Even very active riders can struggle with their posture, because riding encourages you to stabilize your shoulders by becoming rigid through your middle back. This means that riders at any level can struggle to avoid slouching in the saddle.
The problem with slouching is that it causes unnecessary tightness in many areas of your body. When you are sitting with good posture, your head is balanced over your shoulders and hips. Slouching throws this balance off, creating more work for the muscles of your shoulders, back and neck. However, working too hard to correct your posture when your body is stiff also causes similar problems. In turn, this tension makes it harder to follow the movement of your horse. Therefore, the goal is to achieve good posture without major effort.
Ys against the wall
The three versions of this exercise are great for helping you to identify and correct your posture. Pay attention to what you feel in your entire body as you do this exercise. Exercises against the wall are particularly helpful for body awareness, since it gives you feedback on how straight your back is.
For all three versions, start with your back against a wall. Bend your knees and place your feet away from the wall. Use your stomach muscles to subtly flatten your low back. Next, gently bring your head toward the wall, like in photo 1. The goal is to have the back of your head and shoulders touching the wall, without hollowing your low back or tipping your chin up.
If middle back stiffness is the primary driver for your slouching, then this position may be challenging enough for you. Comfortably stretch in this position for one to two minutes per day, moving on to the more advanced versions when this becomes easy.
The second version of this exercise challenges your shoulder flexibility. Bring your elbows and hands back to touch the wall, like in photo 2. You still want to keep your back flat, chin tucked and head back, like in the first exercise. The goal is to have both your hands and elbows touching the wall, but it’s okay to have your hands a few inches forward to begin with. Use this position to stretch out your shoulders as well as your middle back, also for one to two minutes.
The third and toughest version of this exercise incorporates movement, allowing you to identify and correct weakness. Slide your hands up the wall until you are in a “Y” position, like in photo 3, then back down to the position in photo 2. Alternate between the two positions, moving slowly and gently for about two minutes. This will help you to strengthen your shoulder and middle back muscles, making it easier to hold your improved posture.
These exercises can tell you a lot about your body and why you may be prone to slouching.
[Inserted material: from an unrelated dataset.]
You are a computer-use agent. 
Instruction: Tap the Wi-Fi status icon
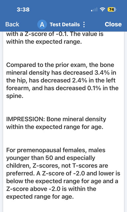pyautogui.click(x=102, y=10)
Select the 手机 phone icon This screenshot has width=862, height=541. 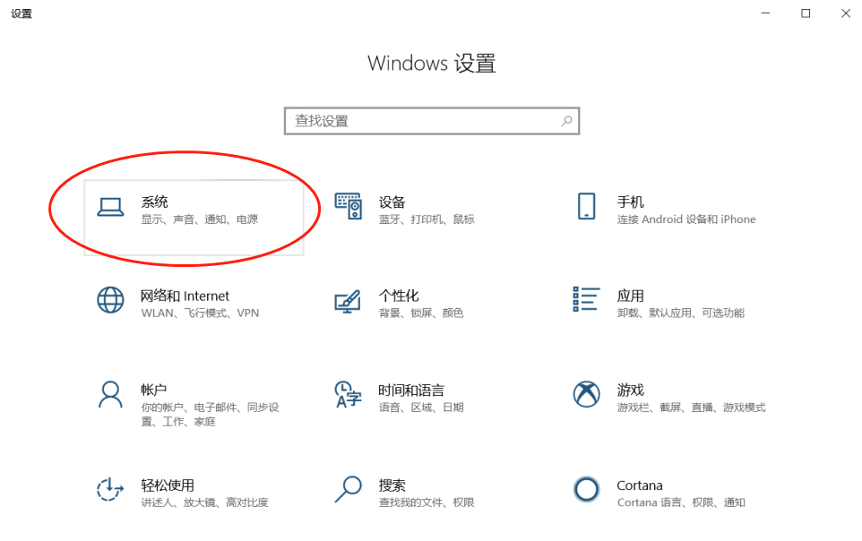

They should all be pain-free, so you may have to be gentler or choose an easier version if you find it very challenging. However, many riders have persisting stiff areas in their shoulders and middle backs, often from previous falls. If that’s the case for you, then it’s worth getting assessed and treated by a physiotherapist. They can help you to be much more specific in your stretching and strengthening, as well as use manual therapy to target specific points of stiffness or pain. This can make a big improvement to your mobility and comfort.